P₂B: Plan to P₂B Betterpost by Ramana Kumar (ramana-kumar), Daniel Kokotajlo (daniel-kokotajlo) · 2021-10-24T15:21:09.904Z · LW · GW · 14 comments
One Convergent Instrumental Goal to Rule them All Why P2B Works Objections & Nuances Isn’t this trivial? Most agents aren’t planners though? What about the procrastination paradox? Footnotes None 14 comments
tl;dr: Most good plans involve taking steps to make better plans. Making better plans is the convergent instrumental goal, of which all familiar convergent instrumental goals are an instance. This is key to understanding what agency is and why it is powerful.
Planning means using a world model to predict the consequences of various courses of actions one could take, and taking actions that have good predicted consequences. (We think of this with the handle “doing things for reasons,” though we acknowledge this may be an idiosyncratic use of “reasons.”)
We take “planning” to include things that are relevantly similar to this procedure, such as following a bag of heuristics that approximates it. We’re also including actually following the plans, in what might more clunkily be called “planning-acting.”
Planning, in this broad sense, seems essential to the kind of goal-directed, consequential, agent-like intelligence that we expect to be highly impactful. This sequence explains why.
One Convergent Instrumental Goal to Rule them All
Consider the maxim
“make there be more and/or better planning towards your goal.”
This section argues that all the classic convergent instrumental goals are special cases of this maxim.
To flesh this out a little, here are some categories of ways to follow the maxim. Remember that a planner is typically close (in terms of what it might affect via action) to at least one planner – itself – so these directions can typically be applied in the first case to the planner itself.
- Make the planners with your goal better at planning. For example, get them new relevant data to work with¹, get them to run faster or more effective algorithms, build protections against value drift, etc.
- Make the planners with your goal have better options. For example, move them to better locations, get them more resources, get them more power or a greater number of options to select from, have them take steps in an object-level plan towards the goal.

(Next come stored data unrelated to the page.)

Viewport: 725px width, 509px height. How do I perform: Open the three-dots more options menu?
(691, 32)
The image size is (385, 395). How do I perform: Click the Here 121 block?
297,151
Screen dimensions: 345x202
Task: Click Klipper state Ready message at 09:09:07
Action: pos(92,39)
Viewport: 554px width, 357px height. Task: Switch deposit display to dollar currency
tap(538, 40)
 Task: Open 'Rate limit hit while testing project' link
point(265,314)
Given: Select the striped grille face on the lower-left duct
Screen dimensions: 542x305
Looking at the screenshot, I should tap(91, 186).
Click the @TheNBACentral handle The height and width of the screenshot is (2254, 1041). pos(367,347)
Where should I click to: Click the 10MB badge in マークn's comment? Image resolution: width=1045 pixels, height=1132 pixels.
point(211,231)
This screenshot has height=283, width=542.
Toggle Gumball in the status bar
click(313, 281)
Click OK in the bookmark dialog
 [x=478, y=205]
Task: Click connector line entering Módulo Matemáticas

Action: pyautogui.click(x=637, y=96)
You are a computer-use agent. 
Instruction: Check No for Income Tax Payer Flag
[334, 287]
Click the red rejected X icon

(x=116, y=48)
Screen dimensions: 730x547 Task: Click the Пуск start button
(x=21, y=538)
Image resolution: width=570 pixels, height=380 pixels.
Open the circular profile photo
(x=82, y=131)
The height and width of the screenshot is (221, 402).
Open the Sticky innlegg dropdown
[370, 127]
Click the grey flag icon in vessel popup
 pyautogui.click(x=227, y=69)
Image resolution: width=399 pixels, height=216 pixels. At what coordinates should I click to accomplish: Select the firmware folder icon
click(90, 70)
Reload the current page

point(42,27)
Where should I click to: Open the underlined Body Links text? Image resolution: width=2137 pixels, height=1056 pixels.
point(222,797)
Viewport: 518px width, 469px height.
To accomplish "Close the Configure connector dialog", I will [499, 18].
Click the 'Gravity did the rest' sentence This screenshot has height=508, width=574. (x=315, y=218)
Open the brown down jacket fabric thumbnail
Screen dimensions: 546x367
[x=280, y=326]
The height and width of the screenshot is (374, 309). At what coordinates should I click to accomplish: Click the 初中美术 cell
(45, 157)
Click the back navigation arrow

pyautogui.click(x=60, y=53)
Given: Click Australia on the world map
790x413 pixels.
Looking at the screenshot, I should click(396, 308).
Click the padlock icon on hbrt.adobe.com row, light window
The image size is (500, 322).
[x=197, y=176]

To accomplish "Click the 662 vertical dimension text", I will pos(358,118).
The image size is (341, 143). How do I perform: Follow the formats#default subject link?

- Make there be more planners with your goal. For example, keep yourself running and aligned with your goal, acquire delegates and subordinates, convince followers and converts, build successors.
Reviewing Omohundro's “The Basic AI Drives” and Bostrom’s “The Superintelligent Will,” we extract a list of convergent instrumental goals, and find that they are all instances of the maxim “make there be more/better planners for the current goal:”
- Self-preservation / self-protection:
- Make there be more planners that have your goals, focusing on reusing the existing planner, that is, preventing its destruction.
- Make there be better planners with your goals, focusing on making the existing one better.
- Resource Acquisition:
- Make there be better planners with your goals, focusing on making the existing one able to take more effective actions.
- Goal-content Integrity:
- Make there be more planners that have your goals, focusing on ensuring the existing planners that have your goals keep those goals and avoid them being changed.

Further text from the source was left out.